*Do this*:
Reproduce the records between the lines holding "Click the CommentSold" and "Action: [300, 180]", inclusive, replacing "Instruction:" with "Command:" and leaving everything else unchanged.

*Record set*:
┌──

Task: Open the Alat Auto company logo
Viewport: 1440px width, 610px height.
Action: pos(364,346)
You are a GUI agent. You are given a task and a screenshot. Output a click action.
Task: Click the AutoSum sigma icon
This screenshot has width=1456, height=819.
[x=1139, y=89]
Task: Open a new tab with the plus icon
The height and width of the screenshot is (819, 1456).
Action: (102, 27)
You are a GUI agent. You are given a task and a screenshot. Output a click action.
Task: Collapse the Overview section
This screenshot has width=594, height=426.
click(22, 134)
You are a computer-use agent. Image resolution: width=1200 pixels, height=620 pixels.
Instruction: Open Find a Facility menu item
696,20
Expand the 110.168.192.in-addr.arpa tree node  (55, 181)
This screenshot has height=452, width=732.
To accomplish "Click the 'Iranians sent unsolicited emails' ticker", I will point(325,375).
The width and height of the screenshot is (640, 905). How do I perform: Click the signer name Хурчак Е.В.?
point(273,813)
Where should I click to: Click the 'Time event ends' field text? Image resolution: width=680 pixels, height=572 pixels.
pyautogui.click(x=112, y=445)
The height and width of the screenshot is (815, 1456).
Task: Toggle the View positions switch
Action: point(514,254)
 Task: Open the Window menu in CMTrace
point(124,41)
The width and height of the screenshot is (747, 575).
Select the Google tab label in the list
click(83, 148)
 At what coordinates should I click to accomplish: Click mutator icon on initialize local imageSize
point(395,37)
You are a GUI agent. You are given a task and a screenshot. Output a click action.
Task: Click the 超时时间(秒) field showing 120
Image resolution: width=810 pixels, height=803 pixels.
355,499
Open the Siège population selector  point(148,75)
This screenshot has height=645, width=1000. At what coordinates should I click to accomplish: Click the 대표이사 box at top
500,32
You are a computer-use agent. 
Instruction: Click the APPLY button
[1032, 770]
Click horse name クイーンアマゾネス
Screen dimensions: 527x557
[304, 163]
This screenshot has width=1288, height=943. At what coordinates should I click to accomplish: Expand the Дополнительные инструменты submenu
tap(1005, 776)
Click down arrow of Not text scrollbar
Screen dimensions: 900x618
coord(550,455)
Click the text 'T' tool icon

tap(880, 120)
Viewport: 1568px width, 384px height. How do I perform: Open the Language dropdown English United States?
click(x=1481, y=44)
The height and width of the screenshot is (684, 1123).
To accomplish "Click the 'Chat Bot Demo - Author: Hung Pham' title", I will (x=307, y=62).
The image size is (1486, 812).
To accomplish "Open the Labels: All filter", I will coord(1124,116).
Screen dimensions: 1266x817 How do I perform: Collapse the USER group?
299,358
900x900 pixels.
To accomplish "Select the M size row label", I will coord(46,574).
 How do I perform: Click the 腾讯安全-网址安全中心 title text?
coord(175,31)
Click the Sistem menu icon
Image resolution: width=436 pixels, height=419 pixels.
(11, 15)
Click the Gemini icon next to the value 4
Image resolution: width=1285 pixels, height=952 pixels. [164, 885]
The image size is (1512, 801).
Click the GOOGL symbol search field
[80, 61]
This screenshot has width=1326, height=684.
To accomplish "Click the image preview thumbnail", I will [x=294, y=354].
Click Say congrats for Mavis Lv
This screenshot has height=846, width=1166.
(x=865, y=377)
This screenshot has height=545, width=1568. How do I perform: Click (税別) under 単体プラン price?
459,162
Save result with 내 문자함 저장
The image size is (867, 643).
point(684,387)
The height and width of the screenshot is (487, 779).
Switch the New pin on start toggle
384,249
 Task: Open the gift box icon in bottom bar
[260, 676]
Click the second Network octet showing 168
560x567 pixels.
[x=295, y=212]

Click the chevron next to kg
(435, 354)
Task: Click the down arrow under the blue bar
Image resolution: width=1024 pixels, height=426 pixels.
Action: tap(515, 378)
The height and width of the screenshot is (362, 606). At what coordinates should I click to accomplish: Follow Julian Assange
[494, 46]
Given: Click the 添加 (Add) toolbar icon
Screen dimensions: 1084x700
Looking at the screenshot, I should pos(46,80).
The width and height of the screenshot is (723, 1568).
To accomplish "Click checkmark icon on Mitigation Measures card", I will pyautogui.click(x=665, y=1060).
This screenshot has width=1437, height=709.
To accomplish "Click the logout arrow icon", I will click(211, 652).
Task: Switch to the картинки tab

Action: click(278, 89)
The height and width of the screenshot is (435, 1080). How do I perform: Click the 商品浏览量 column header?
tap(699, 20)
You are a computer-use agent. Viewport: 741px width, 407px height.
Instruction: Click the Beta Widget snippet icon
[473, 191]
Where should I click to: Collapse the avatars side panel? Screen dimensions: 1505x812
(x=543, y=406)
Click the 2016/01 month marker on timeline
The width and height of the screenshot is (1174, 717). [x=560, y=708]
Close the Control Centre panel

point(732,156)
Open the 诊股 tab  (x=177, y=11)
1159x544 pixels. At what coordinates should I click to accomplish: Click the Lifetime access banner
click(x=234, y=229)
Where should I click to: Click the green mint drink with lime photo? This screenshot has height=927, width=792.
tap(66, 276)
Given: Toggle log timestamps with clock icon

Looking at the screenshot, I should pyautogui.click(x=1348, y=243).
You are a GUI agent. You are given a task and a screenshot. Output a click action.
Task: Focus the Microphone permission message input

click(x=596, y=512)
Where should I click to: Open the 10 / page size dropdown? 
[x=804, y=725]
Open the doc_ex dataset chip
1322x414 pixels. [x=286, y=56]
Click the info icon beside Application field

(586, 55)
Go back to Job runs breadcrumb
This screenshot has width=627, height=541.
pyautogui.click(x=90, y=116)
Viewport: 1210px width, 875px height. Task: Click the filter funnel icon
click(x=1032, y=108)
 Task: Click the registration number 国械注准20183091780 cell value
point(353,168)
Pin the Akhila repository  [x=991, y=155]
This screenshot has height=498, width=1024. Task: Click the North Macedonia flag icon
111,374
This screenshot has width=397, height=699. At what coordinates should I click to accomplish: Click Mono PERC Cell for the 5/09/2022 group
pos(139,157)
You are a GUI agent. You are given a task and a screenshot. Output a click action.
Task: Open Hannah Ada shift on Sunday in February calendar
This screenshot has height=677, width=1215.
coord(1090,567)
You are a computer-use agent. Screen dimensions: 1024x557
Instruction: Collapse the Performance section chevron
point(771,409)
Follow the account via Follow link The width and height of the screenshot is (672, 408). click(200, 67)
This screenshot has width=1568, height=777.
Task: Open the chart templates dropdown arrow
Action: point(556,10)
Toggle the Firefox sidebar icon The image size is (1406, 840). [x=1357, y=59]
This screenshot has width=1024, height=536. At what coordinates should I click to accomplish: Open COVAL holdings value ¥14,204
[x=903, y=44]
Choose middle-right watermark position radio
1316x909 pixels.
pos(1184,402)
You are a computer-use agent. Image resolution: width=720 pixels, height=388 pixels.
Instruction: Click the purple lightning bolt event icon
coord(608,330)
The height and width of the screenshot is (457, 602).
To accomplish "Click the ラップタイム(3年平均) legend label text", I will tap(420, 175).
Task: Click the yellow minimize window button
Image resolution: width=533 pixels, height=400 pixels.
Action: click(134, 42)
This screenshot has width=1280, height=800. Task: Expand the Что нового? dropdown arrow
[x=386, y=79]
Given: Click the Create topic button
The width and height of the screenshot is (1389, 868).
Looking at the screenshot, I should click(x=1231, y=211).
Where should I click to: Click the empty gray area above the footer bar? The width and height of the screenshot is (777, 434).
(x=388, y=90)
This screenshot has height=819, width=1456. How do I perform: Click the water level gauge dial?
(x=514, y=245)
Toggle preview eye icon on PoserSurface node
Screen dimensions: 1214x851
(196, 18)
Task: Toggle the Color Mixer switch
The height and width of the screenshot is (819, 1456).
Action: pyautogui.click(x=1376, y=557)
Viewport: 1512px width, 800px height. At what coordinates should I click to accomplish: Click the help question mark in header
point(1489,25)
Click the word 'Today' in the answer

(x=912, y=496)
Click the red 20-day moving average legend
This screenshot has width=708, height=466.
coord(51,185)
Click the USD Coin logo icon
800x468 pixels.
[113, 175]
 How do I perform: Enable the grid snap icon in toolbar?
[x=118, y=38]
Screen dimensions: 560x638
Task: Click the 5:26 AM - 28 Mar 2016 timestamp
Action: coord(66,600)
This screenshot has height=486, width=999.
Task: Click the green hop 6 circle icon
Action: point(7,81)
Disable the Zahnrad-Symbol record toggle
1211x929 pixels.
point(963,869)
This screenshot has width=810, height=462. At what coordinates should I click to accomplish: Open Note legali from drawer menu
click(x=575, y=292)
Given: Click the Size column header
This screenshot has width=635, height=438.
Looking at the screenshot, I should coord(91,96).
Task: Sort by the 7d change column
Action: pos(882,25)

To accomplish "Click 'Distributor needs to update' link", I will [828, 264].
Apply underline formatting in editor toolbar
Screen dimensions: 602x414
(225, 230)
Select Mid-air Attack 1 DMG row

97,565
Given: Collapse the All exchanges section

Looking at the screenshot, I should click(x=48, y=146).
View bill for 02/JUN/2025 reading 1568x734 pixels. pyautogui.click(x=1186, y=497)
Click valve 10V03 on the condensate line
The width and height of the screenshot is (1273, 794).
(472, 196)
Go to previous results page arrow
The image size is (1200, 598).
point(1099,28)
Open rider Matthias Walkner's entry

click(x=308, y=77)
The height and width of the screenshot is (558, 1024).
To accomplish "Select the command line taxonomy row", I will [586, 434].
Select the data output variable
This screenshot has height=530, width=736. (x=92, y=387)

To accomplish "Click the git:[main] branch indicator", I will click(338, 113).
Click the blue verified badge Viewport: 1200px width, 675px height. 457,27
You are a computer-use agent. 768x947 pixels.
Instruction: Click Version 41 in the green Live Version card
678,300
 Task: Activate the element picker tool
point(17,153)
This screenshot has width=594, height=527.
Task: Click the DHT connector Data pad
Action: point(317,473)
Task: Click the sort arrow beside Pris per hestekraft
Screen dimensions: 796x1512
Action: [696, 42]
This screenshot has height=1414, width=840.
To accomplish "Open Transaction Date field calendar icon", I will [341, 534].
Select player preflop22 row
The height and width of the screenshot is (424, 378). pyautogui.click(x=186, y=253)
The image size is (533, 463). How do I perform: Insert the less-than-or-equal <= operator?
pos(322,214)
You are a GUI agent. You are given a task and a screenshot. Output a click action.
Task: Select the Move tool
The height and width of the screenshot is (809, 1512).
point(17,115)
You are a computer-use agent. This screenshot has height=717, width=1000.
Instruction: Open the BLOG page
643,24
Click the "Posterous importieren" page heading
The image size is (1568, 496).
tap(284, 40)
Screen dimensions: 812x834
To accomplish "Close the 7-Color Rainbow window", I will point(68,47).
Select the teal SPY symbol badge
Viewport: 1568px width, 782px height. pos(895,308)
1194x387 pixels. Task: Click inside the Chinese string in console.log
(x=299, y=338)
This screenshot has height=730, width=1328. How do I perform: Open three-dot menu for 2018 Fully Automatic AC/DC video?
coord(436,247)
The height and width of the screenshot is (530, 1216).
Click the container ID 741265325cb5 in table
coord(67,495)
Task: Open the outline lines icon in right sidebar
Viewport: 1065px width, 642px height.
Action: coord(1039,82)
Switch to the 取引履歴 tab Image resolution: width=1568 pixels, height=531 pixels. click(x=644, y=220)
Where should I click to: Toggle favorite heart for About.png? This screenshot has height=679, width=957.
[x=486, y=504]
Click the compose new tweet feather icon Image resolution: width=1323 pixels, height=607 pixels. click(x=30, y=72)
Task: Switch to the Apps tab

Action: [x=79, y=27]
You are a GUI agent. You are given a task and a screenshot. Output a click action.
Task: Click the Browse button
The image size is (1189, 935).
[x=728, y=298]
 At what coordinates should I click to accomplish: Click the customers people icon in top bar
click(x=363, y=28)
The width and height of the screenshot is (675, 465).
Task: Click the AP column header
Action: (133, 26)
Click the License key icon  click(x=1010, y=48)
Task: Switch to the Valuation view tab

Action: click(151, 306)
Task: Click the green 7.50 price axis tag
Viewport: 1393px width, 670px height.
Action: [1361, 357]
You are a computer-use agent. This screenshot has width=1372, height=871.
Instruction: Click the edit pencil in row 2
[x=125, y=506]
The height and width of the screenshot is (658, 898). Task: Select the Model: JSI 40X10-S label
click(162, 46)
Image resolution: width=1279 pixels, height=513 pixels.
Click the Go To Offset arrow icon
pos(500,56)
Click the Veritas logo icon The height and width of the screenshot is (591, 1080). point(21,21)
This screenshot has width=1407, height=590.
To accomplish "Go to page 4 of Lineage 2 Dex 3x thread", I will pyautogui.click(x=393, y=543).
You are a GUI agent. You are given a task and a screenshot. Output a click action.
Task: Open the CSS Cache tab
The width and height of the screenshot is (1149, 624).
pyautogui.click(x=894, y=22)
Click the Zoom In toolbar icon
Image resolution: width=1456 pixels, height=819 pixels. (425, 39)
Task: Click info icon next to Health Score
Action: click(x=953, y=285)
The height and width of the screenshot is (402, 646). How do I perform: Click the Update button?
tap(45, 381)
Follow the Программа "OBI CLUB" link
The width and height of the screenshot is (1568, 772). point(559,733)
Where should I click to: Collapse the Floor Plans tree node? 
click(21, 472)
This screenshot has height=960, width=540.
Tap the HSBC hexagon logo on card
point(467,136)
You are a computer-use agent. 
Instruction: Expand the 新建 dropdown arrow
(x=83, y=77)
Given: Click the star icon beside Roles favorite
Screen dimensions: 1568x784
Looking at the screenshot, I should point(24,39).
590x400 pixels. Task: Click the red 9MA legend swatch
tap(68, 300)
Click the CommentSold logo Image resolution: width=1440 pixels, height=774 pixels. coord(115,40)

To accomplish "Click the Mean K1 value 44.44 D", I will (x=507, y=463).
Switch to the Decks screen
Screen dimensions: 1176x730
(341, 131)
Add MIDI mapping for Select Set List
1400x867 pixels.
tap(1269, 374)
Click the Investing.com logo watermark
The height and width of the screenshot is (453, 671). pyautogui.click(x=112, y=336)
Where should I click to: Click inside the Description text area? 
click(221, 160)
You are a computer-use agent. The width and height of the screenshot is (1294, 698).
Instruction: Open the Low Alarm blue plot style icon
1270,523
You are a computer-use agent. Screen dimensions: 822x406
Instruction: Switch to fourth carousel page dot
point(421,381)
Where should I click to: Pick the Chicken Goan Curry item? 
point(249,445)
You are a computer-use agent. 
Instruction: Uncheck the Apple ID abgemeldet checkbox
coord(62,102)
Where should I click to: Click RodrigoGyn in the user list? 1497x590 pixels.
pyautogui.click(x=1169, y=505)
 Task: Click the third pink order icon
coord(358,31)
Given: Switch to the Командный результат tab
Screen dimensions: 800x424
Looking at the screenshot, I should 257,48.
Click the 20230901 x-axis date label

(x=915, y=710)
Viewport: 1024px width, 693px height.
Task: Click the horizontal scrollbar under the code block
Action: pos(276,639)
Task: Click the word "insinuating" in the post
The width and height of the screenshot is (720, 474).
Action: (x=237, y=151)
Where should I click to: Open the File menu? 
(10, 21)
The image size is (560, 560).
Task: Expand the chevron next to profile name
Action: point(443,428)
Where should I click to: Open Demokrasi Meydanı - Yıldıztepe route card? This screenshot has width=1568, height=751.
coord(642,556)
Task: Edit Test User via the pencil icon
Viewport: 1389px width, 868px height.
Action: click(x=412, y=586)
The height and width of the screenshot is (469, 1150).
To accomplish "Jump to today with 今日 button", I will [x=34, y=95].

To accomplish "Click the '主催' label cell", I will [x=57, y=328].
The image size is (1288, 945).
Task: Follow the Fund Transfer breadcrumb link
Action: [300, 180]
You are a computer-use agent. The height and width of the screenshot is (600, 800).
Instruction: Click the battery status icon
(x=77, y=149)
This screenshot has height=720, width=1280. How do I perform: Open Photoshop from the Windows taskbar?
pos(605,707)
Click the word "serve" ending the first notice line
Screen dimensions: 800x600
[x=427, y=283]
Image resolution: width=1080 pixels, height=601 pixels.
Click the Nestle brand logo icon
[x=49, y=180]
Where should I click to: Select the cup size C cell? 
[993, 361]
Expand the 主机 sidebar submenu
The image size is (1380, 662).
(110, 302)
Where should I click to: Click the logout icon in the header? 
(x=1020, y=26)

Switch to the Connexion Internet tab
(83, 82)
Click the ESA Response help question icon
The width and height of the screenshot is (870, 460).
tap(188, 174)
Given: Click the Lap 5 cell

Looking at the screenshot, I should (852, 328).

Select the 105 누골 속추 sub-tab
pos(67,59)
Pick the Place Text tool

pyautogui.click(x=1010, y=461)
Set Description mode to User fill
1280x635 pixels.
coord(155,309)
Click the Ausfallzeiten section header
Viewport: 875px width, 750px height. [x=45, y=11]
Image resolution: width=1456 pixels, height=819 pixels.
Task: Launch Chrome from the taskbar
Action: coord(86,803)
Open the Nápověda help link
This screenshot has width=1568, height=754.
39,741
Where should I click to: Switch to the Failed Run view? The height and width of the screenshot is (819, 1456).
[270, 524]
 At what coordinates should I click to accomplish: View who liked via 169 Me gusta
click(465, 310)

└──

*Output for this task*:
Click the CommentSold logo Image resolution: width=1440 pixels, height=774 pixels. coord(115,40)

To accomplish "Click the Mean K1 value 44.44 D", I will (x=507, y=463).
Switch to the Decks screen
Screen dimensions: 1176x730
(341, 131)
Add MIDI mapping for Select Set List
1400x867 pixels.
tap(1269, 374)
Click the Investing.com logo watermark
The height and width of the screenshot is (453, 671). pyautogui.click(x=112, y=336)
Where should I click to: Click inside the Description text area? 
click(221, 160)
You are a computer-use agent. The width and height of the screenshot is (1294, 698).
Command: Open the Low Alarm blue plot style icon
1270,523
You are a computer-use agent. Screen dimensions: 822x406
Command: Switch to fourth carousel page dot
point(421,381)
Where should I click to: Pick the Chicken Goan Curry item? 
point(249,445)
You are a computer-use agent. 
Command: Uncheck the Apple ID abgemeldet checkbox
coord(62,102)
Where should I click to: Click RodrigoGyn in the user list? 1497x590 pixels.
pyautogui.click(x=1169, y=505)
 Task: Click the third pink order icon
coord(358,31)
Given: Switch to the Командный результат tab
Screen dimensions: 800x424
Looking at the screenshot, I should 257,48.
Click the 20230901 x-axis date label

(x=915, y=710)
Viewport: 1024px width, 693px height.
Task: Click the horizontal scrollbar under the code block
Action: pos(276,639)
Task: Click the word "insinuating" in the post
The width and height of the screenshot is (720, 474).
Action: (x=237, y=151)
Where should I click to: Open the File menu? 
(10, 21)
The image size is (560, 560).
Task: Expand the chevron next to profile name
Action: point(443,428)
Where should I click to: Open Demokrasi Meydanı - Yıldıztepe route card? This screenshot has width=1568, height=751.
coord(642,556)
Task: Edit Test User via the pencil icon
Viewport: 1389px width, 868px height.
Action: click(x=412, y=586)
The height and width of the screenshot is (469, 1150).
To accomplish "Jump to today with 今日 button", I will [x=34, y=95].

To accomplish "Click the '主催' label cell", I will [x=57, y=328].
The image size is (1288, 945).
Task: Follow the Fund Transfer breadcrumb link
Action: [300, 180]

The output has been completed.